[Collected data]
Segment Open

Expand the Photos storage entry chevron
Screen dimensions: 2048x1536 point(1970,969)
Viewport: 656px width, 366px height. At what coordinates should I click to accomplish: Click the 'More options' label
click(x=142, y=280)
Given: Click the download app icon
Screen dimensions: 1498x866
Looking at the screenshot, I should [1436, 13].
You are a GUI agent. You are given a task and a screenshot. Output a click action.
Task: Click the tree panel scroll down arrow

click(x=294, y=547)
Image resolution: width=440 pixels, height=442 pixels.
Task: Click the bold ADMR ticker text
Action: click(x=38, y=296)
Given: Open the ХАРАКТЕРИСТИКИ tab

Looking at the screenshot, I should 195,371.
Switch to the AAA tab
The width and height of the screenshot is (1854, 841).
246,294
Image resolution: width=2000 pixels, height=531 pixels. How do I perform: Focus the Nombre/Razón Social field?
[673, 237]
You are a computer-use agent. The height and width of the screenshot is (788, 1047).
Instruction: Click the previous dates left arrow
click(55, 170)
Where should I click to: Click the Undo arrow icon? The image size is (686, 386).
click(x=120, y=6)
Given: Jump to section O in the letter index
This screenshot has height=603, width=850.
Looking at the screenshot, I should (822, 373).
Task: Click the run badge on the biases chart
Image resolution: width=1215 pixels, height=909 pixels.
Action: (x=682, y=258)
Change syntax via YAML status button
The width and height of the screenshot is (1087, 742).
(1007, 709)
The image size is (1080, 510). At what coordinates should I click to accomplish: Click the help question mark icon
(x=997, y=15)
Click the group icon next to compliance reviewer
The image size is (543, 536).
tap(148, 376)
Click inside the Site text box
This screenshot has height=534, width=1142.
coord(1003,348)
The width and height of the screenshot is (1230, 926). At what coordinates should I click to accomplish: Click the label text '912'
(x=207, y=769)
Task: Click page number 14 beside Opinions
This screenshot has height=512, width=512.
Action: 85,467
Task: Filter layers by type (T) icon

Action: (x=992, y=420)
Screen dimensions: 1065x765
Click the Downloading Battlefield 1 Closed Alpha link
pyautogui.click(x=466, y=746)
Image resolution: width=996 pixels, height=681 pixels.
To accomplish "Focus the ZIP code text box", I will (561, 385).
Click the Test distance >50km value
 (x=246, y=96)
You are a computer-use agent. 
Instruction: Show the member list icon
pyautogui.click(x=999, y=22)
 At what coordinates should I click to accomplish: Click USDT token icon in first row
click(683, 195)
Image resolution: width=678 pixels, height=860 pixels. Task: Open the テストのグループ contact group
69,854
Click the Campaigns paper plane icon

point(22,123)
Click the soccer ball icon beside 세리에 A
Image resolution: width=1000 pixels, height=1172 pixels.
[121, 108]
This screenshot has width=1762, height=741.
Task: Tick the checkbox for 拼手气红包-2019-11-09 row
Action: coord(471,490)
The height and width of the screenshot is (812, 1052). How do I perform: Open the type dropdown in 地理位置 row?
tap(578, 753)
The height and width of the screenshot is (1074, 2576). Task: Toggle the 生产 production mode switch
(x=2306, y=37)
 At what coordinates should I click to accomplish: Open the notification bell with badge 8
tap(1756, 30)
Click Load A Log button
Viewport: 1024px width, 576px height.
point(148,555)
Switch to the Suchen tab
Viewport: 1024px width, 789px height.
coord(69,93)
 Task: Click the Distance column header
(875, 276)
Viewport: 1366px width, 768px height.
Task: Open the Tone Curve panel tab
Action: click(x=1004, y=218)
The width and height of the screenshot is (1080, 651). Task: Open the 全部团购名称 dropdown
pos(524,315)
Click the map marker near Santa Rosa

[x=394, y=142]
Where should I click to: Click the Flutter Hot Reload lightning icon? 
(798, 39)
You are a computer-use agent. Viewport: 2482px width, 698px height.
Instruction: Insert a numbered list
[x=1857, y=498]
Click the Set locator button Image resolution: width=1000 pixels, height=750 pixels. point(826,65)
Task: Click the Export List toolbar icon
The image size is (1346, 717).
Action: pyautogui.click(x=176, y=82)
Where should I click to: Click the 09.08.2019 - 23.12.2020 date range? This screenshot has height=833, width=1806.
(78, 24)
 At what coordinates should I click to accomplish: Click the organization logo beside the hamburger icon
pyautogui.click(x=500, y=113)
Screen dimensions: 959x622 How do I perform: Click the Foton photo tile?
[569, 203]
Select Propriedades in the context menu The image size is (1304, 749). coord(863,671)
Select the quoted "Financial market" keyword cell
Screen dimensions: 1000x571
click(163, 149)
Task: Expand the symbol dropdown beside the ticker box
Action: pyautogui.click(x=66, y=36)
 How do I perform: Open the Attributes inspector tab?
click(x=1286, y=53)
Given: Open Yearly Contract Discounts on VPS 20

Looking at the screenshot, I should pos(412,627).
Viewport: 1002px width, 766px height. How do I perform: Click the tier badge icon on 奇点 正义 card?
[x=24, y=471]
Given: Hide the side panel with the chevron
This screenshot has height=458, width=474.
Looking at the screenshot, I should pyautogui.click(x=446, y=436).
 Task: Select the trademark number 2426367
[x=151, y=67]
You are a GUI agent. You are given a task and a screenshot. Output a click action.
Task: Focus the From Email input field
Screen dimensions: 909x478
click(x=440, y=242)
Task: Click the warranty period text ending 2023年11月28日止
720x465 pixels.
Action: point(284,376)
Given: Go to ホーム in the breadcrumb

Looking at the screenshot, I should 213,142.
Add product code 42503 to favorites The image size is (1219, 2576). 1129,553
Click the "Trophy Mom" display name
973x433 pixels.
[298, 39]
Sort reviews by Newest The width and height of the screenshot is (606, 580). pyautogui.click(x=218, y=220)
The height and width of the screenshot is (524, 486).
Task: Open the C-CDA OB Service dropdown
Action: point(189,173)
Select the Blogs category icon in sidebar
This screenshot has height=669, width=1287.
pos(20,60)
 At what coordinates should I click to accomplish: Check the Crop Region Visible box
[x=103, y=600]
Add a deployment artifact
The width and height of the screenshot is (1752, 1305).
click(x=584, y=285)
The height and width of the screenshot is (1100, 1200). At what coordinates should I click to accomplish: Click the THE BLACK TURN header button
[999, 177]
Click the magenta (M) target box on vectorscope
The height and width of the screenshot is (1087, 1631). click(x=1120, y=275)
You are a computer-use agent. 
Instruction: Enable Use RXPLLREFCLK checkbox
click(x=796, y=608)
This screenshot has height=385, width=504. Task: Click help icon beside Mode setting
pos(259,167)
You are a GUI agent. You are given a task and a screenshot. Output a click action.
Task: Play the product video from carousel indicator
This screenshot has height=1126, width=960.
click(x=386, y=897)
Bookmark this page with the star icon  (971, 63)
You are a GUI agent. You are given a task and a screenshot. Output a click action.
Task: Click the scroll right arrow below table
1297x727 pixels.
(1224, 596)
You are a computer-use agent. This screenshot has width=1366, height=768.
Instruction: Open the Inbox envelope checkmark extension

Segment Closed

* _Exercise details_
For every entry in the records above, write an exact copy.

* _Response to this task_
Expand the Photos storage entry chevron
Screen dimensions: 2048x1536 point(1970,969)
Viewport: 656px width, 366px height. At what coordinates should I click to accomplish: Click the 'More options' label
click(x=142, y=280)
Given: Click the download app icon
Screen dimensions: 1498x866
Looking at the screenshot, I should [1436, 13].
You are a GUI agent. You are given a task and a screenshot. Output a click action.
Task: Click the tree panel scroll down arrow

click(x=294, y=547)
Image resolution: width=440 pixels, height=442 pixels.
Task: Click the bold ADMR ticker text
Action: click(x=38, y=296)
Given: Open the ХАРАКТЕРИСТИКИ tab

Looking at the screenshot, I should 195,371.
Switch to the AAA tab
The width and height of the screenshot is (1854, 841).
246,294
Image resolution: width=2000 pixels, height=531 pixels. How do I perform: Focus the Nombre/Razón Social field?
[673, 237]
You are a computer-use agent. The height and width of the screenshot is (788, 1047).
Instruction: Click the previous dates left arrow
click(55, 170)
Where should I click to: Click the Undo arrow icon? The image size is (686, 386).
click(x=120, y=6)
Given: Jump to section O in the letter index
This screenshot has height=603, width=850.
Looking at the screenshot, I should (822, 373).
Task: Click the run badge on the biases chart
Image resolution: width=1215 pixels, height=909 pixels.
Action: (x=682, y=258)
Change syntax via YAML status button
The width and height of the screenshot is (1087, 742).
(1007, 709)
The image size is (1080, 510). At what coordinates should I click to accomplish: Click the help question mark icon
(x=997, y=15)
Click the group icon next to compliance reviewer
The image size is (543, 536).
tap(148, 376)
Click inside the Site text box
This screenshot has height=534, width=1142.
coord(1003,348)
The width and height of the screenshot is (1230, 926). At what coordinates should I click to accomplish: Click the label text '912'
(x=207, y=769)
Task: Click page number 14 beside Opinions
This screenshot has height=512, width=512.
Action: 85,467
Task: Filter layers by type (T) icon

Action: (x=992, y=420)
Screen dimensions: 1065x765
Click the Downloading Battlefield 1 Closed Alpha link
pyautogui.click(x=466, y=746)
Image resolution: width=996 pixels, height=681 pixels.
To accomplish "Focus the ZIP code text box", I will (561, 385).
Click the Test distance >50km value
 (x=246, y=96)
You are a computer-use agent. 
Instruction: Show the member list icon
pyautogui.click(x=999, y=22)
 At what coordinates should I click to accomplish: Click USDT token icon in first row
click(683, 195)
Image resolution: width=678 pixels, height=860 pixels. Task: Open the テストのグループ contact group
69,854
Click the Campaigns paper plane icon

point(22,123)
Click the soccer ball icon beside 세리에 A
Image resolution: width=1000 pixels, height=1172 pixels.
[121, 108]
This screenshot has width=1762, height=741.
Task: Tick the checkbox for 拼手气红包-2019-11-09 row
Action: coord(471,490)
The height and width of the screenshot is (812, 1052). How do I perform: Open the type dropdown in 地理位置 row?
tap(578, 753)
The height and width of the screenshot is (1074, 2576). Task: Toggle the 生产 production mode switch
(x=2306, y=37)
 At what coordinates should I click to accomplish: Open the notification bell with badge 8
tap(1756, 30)
Click Load A Log button
Viewport: 1024px width, 576px height.
point(148,555)
Switch to the Suchen tab
Viewport: 1024px width, 789px height.
coord(69,93)
 Task: Click the Distance column header
(875, 276)
Viewport: 1366px width, 768px height.
Task: Open the Tone Curve panel tab
Action: click(x=1004, y=218)
The width and height of the screenshot is (1080, 651). Task: Open the 全部团购名称 dropdown
pos(524,315)
Click the map marker near Santa Rosa

[x=394, y=142]
Where should I click to: Click the Flutter Hot Reload lightning icon? 
(798, 39)
You are a computer-use agent. Viewport: 2482px width, 698px height.
Instruction: Insert a numbered list
[x=1857, y=498]
Click the Set locator button Image resolution: width=1000 pixels, height=750 pixels. point(826,65)
Task: Click the Export List toolbar icon
The image size is (1346, 717).
Action: pyautogui.click(x=176, y=82)
Where should I click to: Click the 09.08.2019 - 23.12.2020 date range? This screenshot has height=833, width=1806.
(78, 24)
 At what coordinates should I click to accomplish: Click the organization logo beside the hamburger icon
pyautogui.click(x=500, y=113)
Screen dimensions: 959x622 How do I perform: Click the Foton photo tile?
[569, 203]
Select Propriedades in the context menu The image size is (1304, 749). coord(863,671)
Select the quoted "Financial market" keyword cell
Screen dimensions: 1000x571
click(163, 149)
Task: Expand the symbol dropdown beside the ticker box
Action: pyautogui.click(x=66, y=36)
 How do I perform: Open the Attributes inspector tab?
click(x=1286, y=53)
Given: Open Yearly Contract Discounts on VPS 20

Looking at the screenshot, I should pos(412,627).
Viewport: 1002px width, 766px height. How do I perform: Click the tier badge icon on 奇点 正义 card?
[x=24, y=471]
Given: Hide the side panel with the chevron
This screenshot has height=458, width=474.
Looking at the screenshot, I should pyautogui.click(x=446, y=436).
 Task: Select the trademark number 2426367
[x=151, y=67]
You are a GUI agent. You are given a task and a screenshot. Output a click action.
Task: Focus the From Email input field
Screen dimensions: 909x478
click(x=440, y=242)
Task: Click the warranty period text ending 2023年11月28日止
720x465 pixels.
Action: point(284,376)
Given: Go to ホーム in the breadcrumb

Looking at the screenshot, I should 213,142.
Add product code 42503 to favorites The image size is (1219, 2576). 1129,553
Click the "Trophy Mom" display name
973x433 pixels.
[298, 39]
Sort reviews by Newest The width and height of the screenshot is (606, 580). pyautogui.click(x=218, y=220)
The height and width of the screenshot is (524, 486).
Task: Open the C-CDA OB Service dropdown
Action: point(189,173)
Select the Blogs category icon in sidebar
This screenshot has height=669, width=1287.
pos(20,60)
 At what coordinates should I click to accomplish: Check the Crop Region Visible box
[x=103, y=600]
Add a deployment artifact
The width and height of the screenshot is (1752, 1305).
click(x=584, y=285)
The height and width of the screenshot is (1100, 1200). At what coordinates should I click to accomplish: Click the THE BLACK TURN header button
[999, 177]
Click the magenta (M) target box on vectorscope
The height and width of the screenshot is (1087, 1631). click(x=1120, y=275)
You are a computer-use agent. 
Instruction: Enable Use RXPLLREFCLK checkbox
click(x=796, y=608)
This screenshot has height=385, width=504. Task: Click help icon beside Mode setting
pos(259,167)
You are a GUI agent. You are given a task and a screenshot. Output a click action.
Task: Play the product video from carousel indicator
This screenshot has height=1126, width=960.
click(x=386, y=897)
Bookmark this page with the star icon  (971, 63)
You are a GUI agent. You are given a task and a screenshot. Output a click action.
Task: Click the scroll right arrow below table
1297x727 pixels.
(1224, 596)
You are a computer-use agent. This screenshot has width=1366, height=768.
Instruction: Open the Inbox envelope checkmark extension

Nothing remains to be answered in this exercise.